## Work order
Among the entries below, please show each line that carries the word "computer".
==== Extracted data ====
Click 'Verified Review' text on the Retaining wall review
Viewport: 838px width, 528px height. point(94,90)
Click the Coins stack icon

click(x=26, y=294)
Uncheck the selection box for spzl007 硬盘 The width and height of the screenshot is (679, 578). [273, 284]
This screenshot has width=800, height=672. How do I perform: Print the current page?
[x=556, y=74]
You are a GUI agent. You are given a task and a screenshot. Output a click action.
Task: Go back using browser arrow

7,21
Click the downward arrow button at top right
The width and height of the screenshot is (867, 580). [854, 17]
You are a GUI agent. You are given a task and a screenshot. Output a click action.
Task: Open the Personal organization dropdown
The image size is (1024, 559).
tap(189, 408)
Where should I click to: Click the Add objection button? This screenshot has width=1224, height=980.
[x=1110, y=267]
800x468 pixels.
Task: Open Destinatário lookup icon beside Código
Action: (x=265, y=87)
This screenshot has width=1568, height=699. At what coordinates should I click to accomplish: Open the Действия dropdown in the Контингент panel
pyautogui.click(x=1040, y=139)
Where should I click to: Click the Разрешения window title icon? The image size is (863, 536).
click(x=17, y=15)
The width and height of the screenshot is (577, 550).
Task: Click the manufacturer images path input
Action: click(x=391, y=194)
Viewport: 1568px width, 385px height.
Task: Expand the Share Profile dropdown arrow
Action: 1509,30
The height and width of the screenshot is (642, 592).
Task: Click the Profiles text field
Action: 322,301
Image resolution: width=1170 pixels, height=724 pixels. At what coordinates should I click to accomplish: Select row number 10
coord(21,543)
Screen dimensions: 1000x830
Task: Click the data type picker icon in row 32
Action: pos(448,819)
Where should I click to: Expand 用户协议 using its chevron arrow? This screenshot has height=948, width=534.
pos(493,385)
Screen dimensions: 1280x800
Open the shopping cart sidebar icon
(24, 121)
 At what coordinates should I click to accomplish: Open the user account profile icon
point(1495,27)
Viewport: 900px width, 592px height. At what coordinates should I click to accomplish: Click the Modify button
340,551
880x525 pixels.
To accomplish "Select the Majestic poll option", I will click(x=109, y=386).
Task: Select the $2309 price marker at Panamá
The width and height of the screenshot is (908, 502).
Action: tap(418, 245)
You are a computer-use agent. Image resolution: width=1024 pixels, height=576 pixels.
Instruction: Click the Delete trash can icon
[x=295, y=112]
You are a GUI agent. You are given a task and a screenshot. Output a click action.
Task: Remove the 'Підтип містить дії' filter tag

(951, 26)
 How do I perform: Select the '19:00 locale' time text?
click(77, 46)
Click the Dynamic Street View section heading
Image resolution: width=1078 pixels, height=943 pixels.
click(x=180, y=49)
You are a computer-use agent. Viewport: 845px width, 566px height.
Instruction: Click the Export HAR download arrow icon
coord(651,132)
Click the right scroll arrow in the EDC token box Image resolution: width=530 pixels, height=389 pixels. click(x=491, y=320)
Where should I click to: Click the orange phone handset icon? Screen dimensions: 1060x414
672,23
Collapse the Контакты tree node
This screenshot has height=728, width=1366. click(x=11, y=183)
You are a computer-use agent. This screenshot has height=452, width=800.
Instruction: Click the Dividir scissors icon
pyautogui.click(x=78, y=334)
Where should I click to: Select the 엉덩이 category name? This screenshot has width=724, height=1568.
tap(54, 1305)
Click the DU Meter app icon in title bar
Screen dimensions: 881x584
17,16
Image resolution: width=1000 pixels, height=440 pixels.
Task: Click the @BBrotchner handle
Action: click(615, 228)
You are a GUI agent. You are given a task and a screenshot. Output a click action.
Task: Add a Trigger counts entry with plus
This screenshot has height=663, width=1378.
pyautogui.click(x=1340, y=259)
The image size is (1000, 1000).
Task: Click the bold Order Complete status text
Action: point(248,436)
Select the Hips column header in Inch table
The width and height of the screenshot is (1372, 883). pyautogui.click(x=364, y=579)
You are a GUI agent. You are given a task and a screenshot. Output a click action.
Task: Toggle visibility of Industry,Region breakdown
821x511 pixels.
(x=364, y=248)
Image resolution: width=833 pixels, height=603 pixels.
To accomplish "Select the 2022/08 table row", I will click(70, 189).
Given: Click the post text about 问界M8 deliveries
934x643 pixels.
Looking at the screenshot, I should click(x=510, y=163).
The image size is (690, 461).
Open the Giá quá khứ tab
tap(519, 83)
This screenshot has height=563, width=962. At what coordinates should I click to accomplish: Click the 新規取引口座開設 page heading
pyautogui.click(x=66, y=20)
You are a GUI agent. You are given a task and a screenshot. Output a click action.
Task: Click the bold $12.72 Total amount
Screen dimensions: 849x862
====
## Answer
You are a computer-use agent. Image resolution: width=1024 pixels, height=576 pixels.
You are a computer-use agent. Viewport: 845px width, 566px height.
You are a computer-use agent. This screenshot has height=452, width=800.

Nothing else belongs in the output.